The QPACE 2 node consists of commodity hardware interconnected by PCIe. The midplane hosts a 96-lane PCIe switch (PEX8796 by Avago, formerly PLX Technology), provides six 16-lane PCIe Gen3 slots, and delivers power to all slots. One slot is used for the CPU card, which is a PCIe form factor card containing one Intel Haswell E3-1230L v3 server processor with 16 GB DDR3 memory as well as a microcontroller to monitor and control the node. Four slots are used for Xeon Phi 7120X cards with 16 GB GDDR5 each, and one slot for a dual-port FDR InfiniBand network interface card (Connect-IB by Mellanox).

The midplane and the CPU card were designed for the QPACE 2 project but can be reused for other projects or products.

The low-power Intel E3-1230L v3 server CPU is energy-efficient, but weak in computational power compared to other server processors available around 2015 (and in particular weaker than most accelerator cards). The CPU does not contribute significantly to the compute power of the node. It is merely running the operating system and system-relevant drivers. Technically, the CPU serves as a root complex for the PCIe fabric. The PCIe switch extends the host CPU's limited number of PCIe lanes to a total of 80 lanes, therefore enabling a multitude of components (4x Xeon Phi and 1x InfiniBand, each x16 PCIe) to be connected to the CPU as PCIe endpoints. This architecture also allows the Xeon Phis to do peer-to-peer communication via PCIe and to directly access the external network without having to go through the host CPU.

Each QPACE 2 node comprises 248 physical cores (host CPU: 4, Xeon Phi: 61 each). Host processor and accelerators support multithreading. The number of logical cores per node is 984.

The design of the node is not limited to the components used in QPACE 2. In principle, any cards supporting PCIe, e.g., accelerators such as GPUs and other network technologies than InfiniBand, can be used as long as form factor and power specifications are met.

Networks

8x8 hyper-crossbar. Each of the 64 nodes (with 2 ports each) is connected to one switch in the x (red) and one switch in the y (blue) direction. The switches (indicated by rectangles) are arranged in a 2x2 mesh.

The intra-node communication proceeds via the PCIe switch without host CPU involvement. The inter-node communication is based on FDR InfiniBand. The topology of the InfiniBand network is a two-dimensional hyper-crossbar. This means that a two-dimensional mesh of InfiniBand switches is built, and the two InfiniBand ports of a node are connected to one switch in each of the dimensions. The hyper-crossbar topology was first introduced by the Japanese CP-PACS collaboration of particle physicists.[7]

The InfiniBand network is also used for I/O to a Lustre file system.

The CPU card provides two Gigabit Ethernet interfaces that are used to control the nodes and to boot the operating system.

Cooling

Midplane with a single water-cooled Xeon Phi and 5 empty slots.

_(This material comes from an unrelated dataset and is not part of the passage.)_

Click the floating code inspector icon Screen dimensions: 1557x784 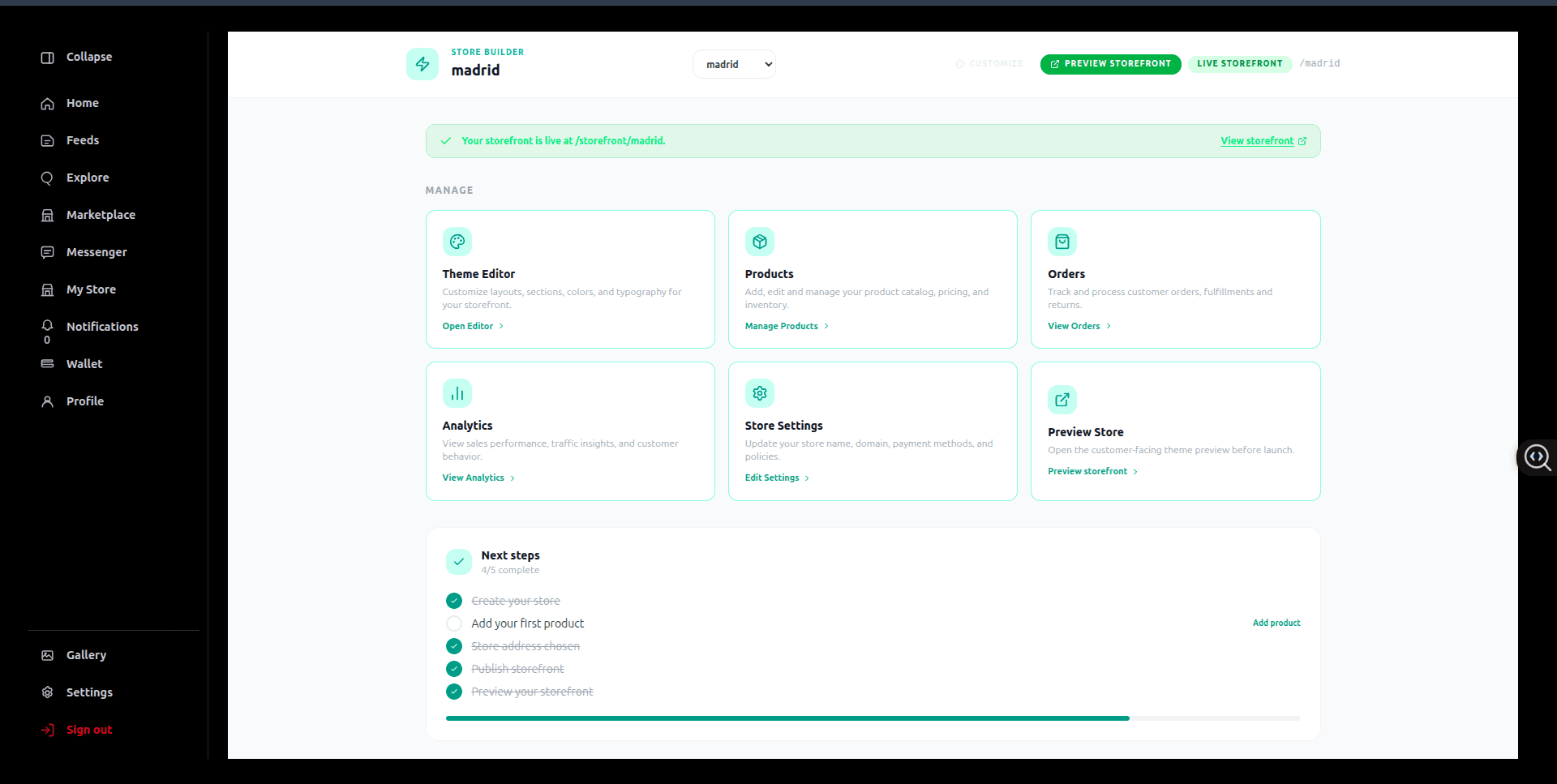pyautogui.click(x=1538, y=457)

The nodes of the QPACE 2 supercomputer are cooled by water using an innovative concept based on roll-bond technology.[8] Water flows through a roll-bond plate made of aluminum which is thermally coupled to the hot components via aluminum or copper interposers and thermal grease or thermal interface material. All components of the node are cooled in this way. The performance of the cooling concept allows for free cooling year-round.

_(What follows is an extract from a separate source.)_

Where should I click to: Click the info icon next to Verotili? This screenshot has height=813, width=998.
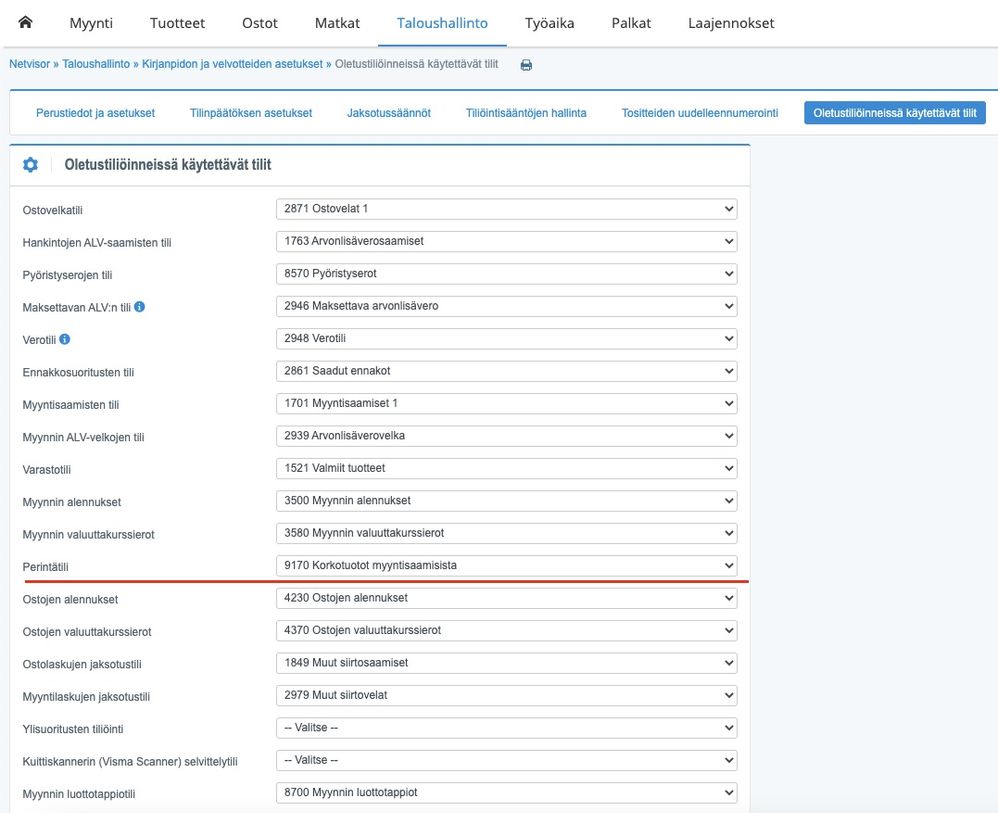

The power consumption of a node was measured to be up to 1400 Watt in synthetic benchmarks. Around 1000 Watt are needed for typical computations in lattice quantum chromodynamics.

System software

The diskless nodes are operated using a standard Linux distribution (CentOS 7), which is booted over the Ethernet network. The Xeon Phis are running the freely available Intel Manycore Platform Software Stack (MPSS). The InfiniBand communication is based on the OFED stack, which is freely available as well.